1. Switch unit (200) for a circuit breaker comprising
a first switch contact (202a);
a second switch contact (202b), wherein the first switch contact (202a) is movable between a first position in which the first switch contact (202a) contacts the second switch contact and a second position in which the first and second switch contacts (202a, 202b) are separated from each other;
a positioning element to position an arc chute (100) on the switch unit, wherein the arc chute (100) comprises at least two stacks (102, 106) of a plurality of substantially parallel metal plates (104, 104a, 104b, ..., 104n, 108, 108a, 108b, ..., 108n);
a first connection device (120, 230a) capable to electrically connect the first switch contact (202a) to a predetermined metal plate (104a) selected of the most proximal 25% metal plates of the first stack (102) and;
a second connection device (122a 122b, 230b) capable to electrically connect the second switch contact to a predetermined metal plate (108a) selected of the most proximal 25% metal plates of the second stack (106).

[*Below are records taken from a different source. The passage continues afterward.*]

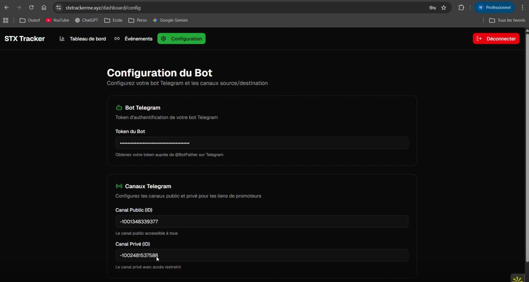Focus the Canal Public (ID) input

click(262, 222)
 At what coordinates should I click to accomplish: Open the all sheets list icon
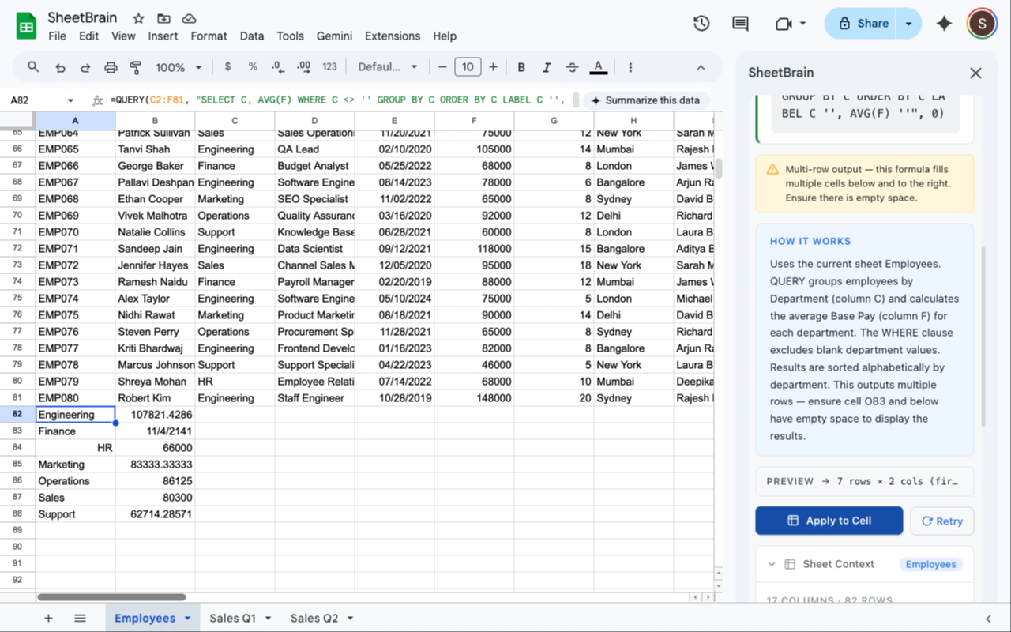click(x=80, y=618)

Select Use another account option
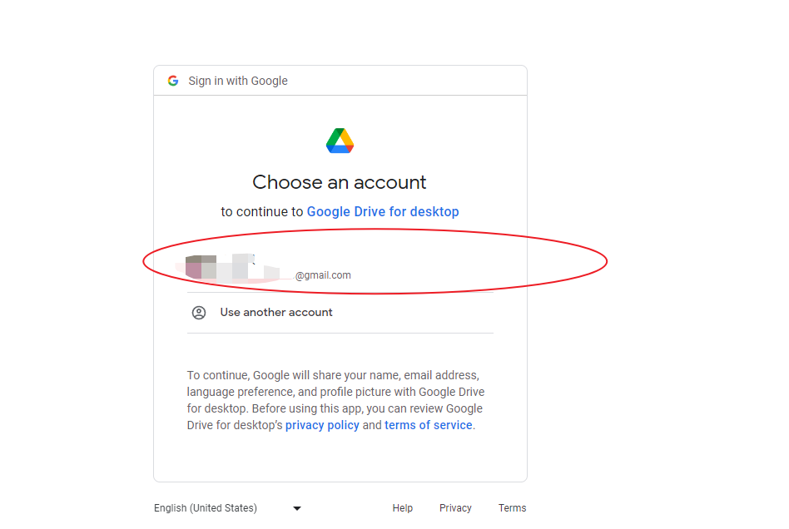[x=340, y=313]
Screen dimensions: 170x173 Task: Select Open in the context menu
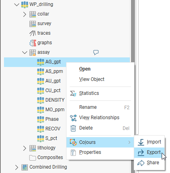(x=85, y=69)

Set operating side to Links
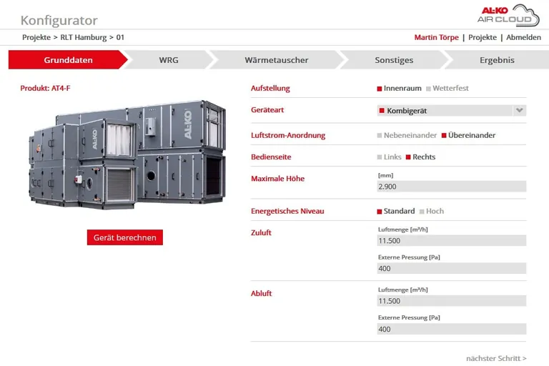[389, 157]
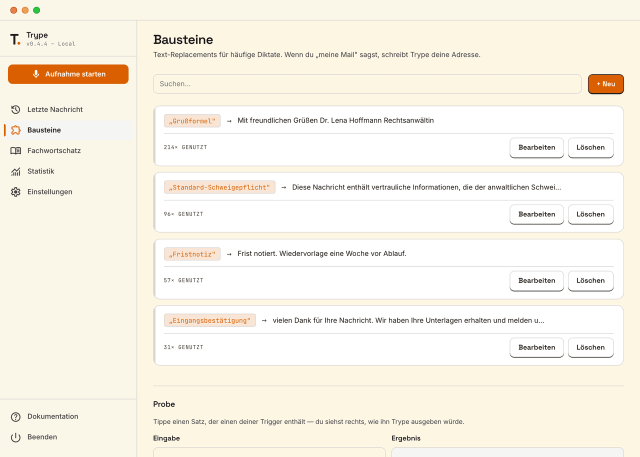The height and width of the screenshot is (457, 640).
Task: Click the history icon beside Letzte Nachricht
Action: [x=16, y=110]
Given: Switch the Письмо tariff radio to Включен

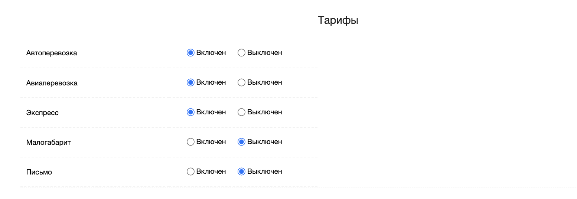Looking at the screenshot, I should tap(190, 172).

2. Switch unit according to one of the preceding claims, wherein
the second switch contact (202b) moves substantially along a moving direction (S).

3. Switch unit according to one of the preceding claims, further comprising a first horn (210a) electrically connected to the first switch contact (202a), wherein the first switch contact is adapted to guide a first foot of an electric arc to the arc chute (100), in particular to the first stack (102) of the arc chute (100), and
a second horn (210b) electrically connected to the second switch contact (202b) adapted to guide a second foot of the electric arc to the arc chute (100), in particular to the second stack (106) of the arc chute (100).

4. Switch unit according to claim 3, wherein
the first horn (210a) and/or the second horn (210b) have a fixed first end in the direction of the first/or second switch contact (202a, 202b), and a resilient second end opposite to their respective first end, wherein in particular the second end is movable in the direction of the arc chute (100) to be mounted on the switch unit (200).

5. Switch unit according to one of the preceding claims 3 or 4, wherein
the first connection device (230a) is disposed on the first horn (210a), and/or the second connection device (230b) is disposed on the second horn (210b), wherein in particular the first connection device is disposed at the second end of the first horn and/or the second connection device is disposed at the second end of the second horn.

6. Switch unit according to claim 5, wherein the first connection device (230a) and/or the second connection device (230b) is/are respectively a graphite conductor, in particular fixed to the respective first or second horn.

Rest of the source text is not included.